Consider the graffiti again -- even assuming that this may be an
"untraceable" message, in what sense is it an "anonymous" one?  The
reader may obtain a great deal of information relevant to (certain
aspects of) the originator's "identity" -- information about the
originator's political views, perhaps, or familiarity with certain
historical events.  On the other hand, the original message provides no
information (i.e., it is "anonymous") with regard to the originator's
state of domicile (or where the originator went to school, or how many
children the originator may have -- all attributes relevant, in other
contexts, to the question of the originator's "identity").

	  And while we ordinarily think of "identity" in the
context of individual biological persons, that is far too restrictive a
view.  Consider my receipt of an (unsigned) notice from the Department
of Motor Vehicles, or an (unsigned) advertising flyer from my local
McDonald's restaurant.  Each of these messages is "anonymous" in one
sense: I obtain virtually no information about the "identity" of the
(biologically-relevant) individual who typed the notice or otherwise
caused it to be transmitted to me (if indeed there is any such
person).  But it is hardly anonymous in another (and probably more
significant) sense: the letterhead clearly identifies the "identity" of
the more relevant actor (the DMV or McDonald's).  The relevant actor
here, i.e. the DMV or  McDonalds, has a reality unconnected with the
physical "identity" of any of its individual constituents (employees,
officers, etc.); indeed, a notice from the DMV that is mistakenly
placed on non-letterhead stationery (but that is signed by the typist)
surely has less reliable information about the originator's "identity"
than the reverse (i.e., an unsigned note placed on DMV letterhead).

	  4.   Traceability itself is highly context-dependent,
insofar as both the cost of obtaining additional identification
information, and the value of that information in reducing uncertainty
regarding identity, will vary, possibly greatly, from one situation to
another.  It may, for example, be relatively easy for a law enforcement
official to obtain information regarding the identity of the individual
who placed a particular phone call; the same information may be
prohibitively difficult for other individuals to obtain.  Traceability
is also affected by the (1) whether or not relevant identification
information exists in the hands of third parties (i.e., parties other
than the originator and recipient), (2) the third party's duty (or lack
of a duty) to keep the information secret, and (3) the ease with which
disclosure can be legally compelled (by process, subpoena, etc.).

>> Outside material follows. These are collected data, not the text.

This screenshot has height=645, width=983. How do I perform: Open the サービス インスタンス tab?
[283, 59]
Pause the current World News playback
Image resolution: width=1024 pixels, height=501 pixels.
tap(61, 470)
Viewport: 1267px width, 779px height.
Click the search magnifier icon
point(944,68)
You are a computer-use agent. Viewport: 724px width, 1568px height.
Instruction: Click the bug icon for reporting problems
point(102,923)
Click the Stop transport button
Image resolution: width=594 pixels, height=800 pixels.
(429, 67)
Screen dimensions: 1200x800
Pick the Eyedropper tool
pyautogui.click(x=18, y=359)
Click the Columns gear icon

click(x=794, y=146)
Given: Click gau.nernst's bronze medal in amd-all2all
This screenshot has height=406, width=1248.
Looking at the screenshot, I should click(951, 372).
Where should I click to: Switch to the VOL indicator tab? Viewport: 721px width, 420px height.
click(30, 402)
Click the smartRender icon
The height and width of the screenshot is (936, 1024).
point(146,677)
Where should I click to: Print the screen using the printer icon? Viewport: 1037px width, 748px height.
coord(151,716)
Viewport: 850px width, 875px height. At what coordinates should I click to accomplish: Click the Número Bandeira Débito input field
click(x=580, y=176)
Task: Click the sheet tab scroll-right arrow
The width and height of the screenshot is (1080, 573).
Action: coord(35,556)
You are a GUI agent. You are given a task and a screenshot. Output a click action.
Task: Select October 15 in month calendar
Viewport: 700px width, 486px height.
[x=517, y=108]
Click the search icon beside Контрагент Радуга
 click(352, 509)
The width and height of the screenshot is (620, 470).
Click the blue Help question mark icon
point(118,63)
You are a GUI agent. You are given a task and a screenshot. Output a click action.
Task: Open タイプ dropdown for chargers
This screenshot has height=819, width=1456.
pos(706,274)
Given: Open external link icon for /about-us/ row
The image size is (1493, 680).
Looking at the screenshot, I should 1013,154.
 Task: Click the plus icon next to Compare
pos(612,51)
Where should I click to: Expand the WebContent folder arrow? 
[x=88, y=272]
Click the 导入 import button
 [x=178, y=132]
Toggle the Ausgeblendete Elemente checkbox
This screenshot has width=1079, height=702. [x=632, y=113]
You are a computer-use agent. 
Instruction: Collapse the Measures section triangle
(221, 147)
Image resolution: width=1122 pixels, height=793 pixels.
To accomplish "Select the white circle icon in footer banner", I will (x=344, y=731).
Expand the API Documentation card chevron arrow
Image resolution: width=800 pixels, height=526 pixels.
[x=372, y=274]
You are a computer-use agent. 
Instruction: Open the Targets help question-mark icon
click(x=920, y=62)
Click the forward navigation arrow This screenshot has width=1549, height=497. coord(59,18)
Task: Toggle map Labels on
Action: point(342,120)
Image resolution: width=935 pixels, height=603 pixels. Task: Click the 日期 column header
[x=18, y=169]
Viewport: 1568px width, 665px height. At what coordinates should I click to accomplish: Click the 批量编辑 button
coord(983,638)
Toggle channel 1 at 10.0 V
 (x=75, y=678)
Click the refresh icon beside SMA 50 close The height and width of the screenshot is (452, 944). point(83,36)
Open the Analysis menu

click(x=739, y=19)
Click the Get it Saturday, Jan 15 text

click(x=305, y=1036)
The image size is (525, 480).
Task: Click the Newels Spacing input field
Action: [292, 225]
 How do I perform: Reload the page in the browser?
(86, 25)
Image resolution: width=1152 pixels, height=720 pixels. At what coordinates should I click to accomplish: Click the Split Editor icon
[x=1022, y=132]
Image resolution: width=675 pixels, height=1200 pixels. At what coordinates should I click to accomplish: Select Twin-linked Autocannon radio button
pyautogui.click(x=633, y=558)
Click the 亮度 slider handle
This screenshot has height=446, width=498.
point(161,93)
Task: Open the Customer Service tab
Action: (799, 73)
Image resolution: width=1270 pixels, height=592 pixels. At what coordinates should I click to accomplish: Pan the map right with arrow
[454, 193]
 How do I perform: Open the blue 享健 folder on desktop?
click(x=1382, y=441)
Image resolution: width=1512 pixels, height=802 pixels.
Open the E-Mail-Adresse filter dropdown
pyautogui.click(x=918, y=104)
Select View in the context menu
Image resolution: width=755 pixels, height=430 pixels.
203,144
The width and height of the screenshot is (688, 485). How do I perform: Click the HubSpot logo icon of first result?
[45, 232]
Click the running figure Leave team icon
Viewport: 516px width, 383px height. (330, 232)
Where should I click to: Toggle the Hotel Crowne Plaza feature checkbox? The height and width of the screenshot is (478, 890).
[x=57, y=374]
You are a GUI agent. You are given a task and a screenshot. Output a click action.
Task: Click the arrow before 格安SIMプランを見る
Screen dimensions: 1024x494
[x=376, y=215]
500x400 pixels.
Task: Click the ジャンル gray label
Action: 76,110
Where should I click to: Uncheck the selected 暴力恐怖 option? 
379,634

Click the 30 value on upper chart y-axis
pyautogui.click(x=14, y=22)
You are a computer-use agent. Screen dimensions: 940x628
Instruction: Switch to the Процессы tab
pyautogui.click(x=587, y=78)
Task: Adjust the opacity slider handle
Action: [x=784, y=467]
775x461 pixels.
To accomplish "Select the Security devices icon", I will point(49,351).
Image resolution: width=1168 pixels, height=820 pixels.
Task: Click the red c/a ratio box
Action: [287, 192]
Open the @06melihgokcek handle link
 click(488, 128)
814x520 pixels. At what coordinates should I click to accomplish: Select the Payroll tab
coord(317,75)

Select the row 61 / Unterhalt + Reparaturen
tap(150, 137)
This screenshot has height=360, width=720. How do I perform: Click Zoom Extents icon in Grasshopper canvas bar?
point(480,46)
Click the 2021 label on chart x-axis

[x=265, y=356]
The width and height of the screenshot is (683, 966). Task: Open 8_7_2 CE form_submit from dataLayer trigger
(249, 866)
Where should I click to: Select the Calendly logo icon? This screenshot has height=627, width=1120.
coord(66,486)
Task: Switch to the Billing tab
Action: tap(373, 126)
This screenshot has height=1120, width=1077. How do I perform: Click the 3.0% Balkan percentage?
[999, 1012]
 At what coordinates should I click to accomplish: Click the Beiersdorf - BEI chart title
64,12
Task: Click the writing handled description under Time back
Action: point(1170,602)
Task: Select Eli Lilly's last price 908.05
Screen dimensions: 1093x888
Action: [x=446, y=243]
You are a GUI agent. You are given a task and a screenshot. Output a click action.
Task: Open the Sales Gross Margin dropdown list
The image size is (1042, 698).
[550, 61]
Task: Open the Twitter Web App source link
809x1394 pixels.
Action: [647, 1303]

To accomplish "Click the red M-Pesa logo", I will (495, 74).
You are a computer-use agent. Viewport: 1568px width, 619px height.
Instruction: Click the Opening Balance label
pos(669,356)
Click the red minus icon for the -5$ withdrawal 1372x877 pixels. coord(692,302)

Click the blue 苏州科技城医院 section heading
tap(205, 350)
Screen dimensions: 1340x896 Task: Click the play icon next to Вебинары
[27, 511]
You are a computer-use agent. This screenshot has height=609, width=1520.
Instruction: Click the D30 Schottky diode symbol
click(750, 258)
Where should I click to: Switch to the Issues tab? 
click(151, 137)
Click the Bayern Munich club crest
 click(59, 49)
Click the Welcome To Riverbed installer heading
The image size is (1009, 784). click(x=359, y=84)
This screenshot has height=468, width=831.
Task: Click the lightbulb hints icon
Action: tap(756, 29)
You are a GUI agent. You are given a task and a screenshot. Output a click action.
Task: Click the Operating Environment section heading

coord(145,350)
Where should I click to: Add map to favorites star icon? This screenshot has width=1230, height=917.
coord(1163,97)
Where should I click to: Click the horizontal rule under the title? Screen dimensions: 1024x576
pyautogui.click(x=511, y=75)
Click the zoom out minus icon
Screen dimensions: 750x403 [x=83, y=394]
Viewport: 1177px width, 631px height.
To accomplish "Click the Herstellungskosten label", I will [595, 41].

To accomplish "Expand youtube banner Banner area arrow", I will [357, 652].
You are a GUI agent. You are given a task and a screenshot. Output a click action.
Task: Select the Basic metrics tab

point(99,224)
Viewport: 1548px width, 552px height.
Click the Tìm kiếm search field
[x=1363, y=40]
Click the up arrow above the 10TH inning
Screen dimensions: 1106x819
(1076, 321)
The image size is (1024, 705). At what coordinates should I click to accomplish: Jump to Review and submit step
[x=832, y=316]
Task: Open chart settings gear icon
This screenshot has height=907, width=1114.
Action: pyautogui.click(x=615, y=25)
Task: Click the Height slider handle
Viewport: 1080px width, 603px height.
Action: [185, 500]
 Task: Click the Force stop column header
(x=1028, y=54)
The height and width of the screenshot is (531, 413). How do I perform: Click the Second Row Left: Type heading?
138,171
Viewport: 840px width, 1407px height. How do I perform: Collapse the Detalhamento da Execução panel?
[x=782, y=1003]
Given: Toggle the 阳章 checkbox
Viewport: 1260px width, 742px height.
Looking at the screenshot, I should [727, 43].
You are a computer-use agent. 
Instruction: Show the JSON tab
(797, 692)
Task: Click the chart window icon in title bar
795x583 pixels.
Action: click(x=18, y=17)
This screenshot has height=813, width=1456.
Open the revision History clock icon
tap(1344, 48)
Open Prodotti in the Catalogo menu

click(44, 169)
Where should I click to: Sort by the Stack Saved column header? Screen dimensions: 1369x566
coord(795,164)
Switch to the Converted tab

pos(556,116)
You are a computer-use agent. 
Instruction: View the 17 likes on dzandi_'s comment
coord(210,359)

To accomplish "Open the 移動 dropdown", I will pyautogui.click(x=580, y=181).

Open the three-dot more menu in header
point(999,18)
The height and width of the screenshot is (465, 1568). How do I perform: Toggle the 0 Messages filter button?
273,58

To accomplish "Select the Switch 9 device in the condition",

     5.   Anonymity can thus be regarded as a subset of pseudonymity,
with the critical difference being, for my purposes at least, that
pseudonymity allows the accretion of reputational capital in the
pseudonym.

	  6.   This stream may have a high degree of traceability
-- if my electronic mail address is "Postd@law.georgetown.edu," for
example, there at least appears to be information allowing the message
to be traced to a real individual (though query, as always, how
reliable that information may be).  Or it may not -- the use of a
screen name on America Online, or, in the extreme, the use of anonymous
remailers.

	  7.   Examples: the Cancelmoose; the Cyberspace Law
Institute.

     8.   I use "regulation" in the broad sense, to include not only
State action but the "regulatory" activities of e.g., individual system
operators.

	  9.   Note, in this regard, that protecting the "limited
liability" features of pseudonymity does not necessarily mean that
harms imposed on third parties by pseudonymous entities must go
unredressed (as is the consequence of limited liability in the
corporate context); because reputational capital is not transferable,
i.e., is not useful for the purpose of compensating victims of harms
perpetrated by pseudonymous entities, redress can be achieved by
exposing individuals' financial assets, though not necessarily their
personal identities, to risk when the pseudonymous entity acts, and
there are various insurance and authentication/certification regimes
that I will discuss to accomplish this.